Items listed in a dataset:
--------
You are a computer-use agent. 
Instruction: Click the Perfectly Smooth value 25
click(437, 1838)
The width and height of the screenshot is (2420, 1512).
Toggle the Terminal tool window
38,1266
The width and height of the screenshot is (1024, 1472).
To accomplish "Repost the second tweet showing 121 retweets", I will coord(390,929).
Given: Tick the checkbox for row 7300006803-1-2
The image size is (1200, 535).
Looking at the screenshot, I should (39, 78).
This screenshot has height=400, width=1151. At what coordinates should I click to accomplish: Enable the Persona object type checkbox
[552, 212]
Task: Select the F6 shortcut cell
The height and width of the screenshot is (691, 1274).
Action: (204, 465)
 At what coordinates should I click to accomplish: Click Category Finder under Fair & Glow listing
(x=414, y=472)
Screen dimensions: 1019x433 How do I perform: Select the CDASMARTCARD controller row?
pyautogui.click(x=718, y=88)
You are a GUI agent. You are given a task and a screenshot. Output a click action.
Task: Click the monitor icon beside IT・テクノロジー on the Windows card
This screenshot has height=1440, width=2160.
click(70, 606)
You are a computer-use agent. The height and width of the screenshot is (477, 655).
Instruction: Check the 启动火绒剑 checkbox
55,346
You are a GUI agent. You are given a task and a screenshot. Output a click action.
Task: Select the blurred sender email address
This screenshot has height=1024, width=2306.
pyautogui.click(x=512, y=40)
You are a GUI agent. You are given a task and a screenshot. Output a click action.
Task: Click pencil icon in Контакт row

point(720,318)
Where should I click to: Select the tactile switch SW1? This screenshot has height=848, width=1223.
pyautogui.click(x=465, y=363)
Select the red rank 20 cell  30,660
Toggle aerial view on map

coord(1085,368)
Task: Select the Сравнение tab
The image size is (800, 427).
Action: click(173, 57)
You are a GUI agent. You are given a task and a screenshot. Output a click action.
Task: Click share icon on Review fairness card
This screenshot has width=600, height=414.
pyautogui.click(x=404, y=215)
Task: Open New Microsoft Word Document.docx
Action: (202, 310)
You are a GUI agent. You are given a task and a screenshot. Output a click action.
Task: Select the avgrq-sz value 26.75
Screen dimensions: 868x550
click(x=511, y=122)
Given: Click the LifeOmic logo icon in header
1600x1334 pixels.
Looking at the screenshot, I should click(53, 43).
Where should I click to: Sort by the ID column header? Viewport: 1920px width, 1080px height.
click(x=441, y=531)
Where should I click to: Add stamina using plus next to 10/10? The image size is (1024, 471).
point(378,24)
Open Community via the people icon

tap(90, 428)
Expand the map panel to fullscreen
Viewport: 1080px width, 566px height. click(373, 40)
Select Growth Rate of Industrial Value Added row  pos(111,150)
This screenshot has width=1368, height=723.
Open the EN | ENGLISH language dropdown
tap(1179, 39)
--------
Please reproduce every line of the listing above, unchanged and in the same order.

You are a computer-use agent. 
Instruction: Click the Perfectly Smooth value 25
click(437, 1838)
The width and height of the screenshot is (2420, 1512).
Toggle the Terminal tool window
38,1266
The width and height of the screenshot is (1024, 1472).
To accomplish "Repost the second tweet showing 121 retweets", I will coord(390,929).
Given: Tick the checkbox for row 7300006803-1-2
The image size is (1200, 535).
Looking at the screenshot, I should (39, 78).
This screenshot has height=400, width=1151. At what coordinates should I click to accomplish: Enable the Persona object type checkbox
[552, 212]
Task: Select the F6 shortcut cell
The height and width of the screenshot is (691, 1274).
Action: (204, 465)
 At what coordinates should I click to accomplish: Click Category Finder under Fair & Glow listing
(x=414, y=472)
Screen dimensions: 1019x433 How do I perform: Select the CDASMARTCARD controller row?
pyautogui.click(x=718, y=88)
You are a GUI agent. You are given a task and a screenshot. Output a click action.
Task: Click the monitor icon beside IT・テクノロジー on the Windows card
This screenshot has height=1440, width=2160.
click(70, 606)
You are a computer-use agent. The height and width of the screenshot is (477, 655).
Instruction: Check the 启动火绒剑 checkbox
55,346
You are a GUI agent. You are given a task and a screenshot. Output a click action.
Task: Select the blurred sender email address
This screenshot has height=1024, width=2306.
pyautogui.click(x=512, y=40)
You are a GUI agent. You are given a task and a screenshot. Output a click action.
Task: Click pencil icon in Контакт row

point(720,318)
Where should I click to: Select the tactile switch SW1? This screenshot has height=848, width=1223.
pyautogui.click(x=465, y=363)
Select the red rank 20 cell  30,660
Toggle aerial view on map

coord(1085,368)
Task: Select the Сравнение tab
The image size is (800, 427).
Action: click(173, 57)
You are a GUI agent. You are given a task and a screenshot. Output a click action.
Task: Click share icon on Review fairness card
This screenshot has width=600, height=414.
pyautogui.click(x=404, y=215)
Task: Open New Microsoft Word Document.docx
Action: (202, 310)
You are a GUI agent. You are given a task and a screenshot. Output a click action.
Task: Select the avgrq-sz value 26.75
Screen dimensions: 868x550
click(x=511, y=122)
Given: Click the LifeOmic logo icon in header
1600x1334 pixels.
Looking at the screenshot, I should click(53, 43).
Where should I click to: Sort by the ID column header? Viewport: 1920px width, 1080px height.
click(x=441, y=531)
Where should I click to: Add stamina using plus next to 10/10? The image size is (1024, 471).
point(378,24)
Open Community via the people icon

tap(90, 428)
Expand the map panel to fullscreen
Viewport: 1080px width, 566px height. click(373, 40)
Select Growth Rate of Industrial Value Added row  pos(111,150)
This screenshot has width=1368, height=723.
Open the EN | ENGLISH language dropdown
tap(1179, 39)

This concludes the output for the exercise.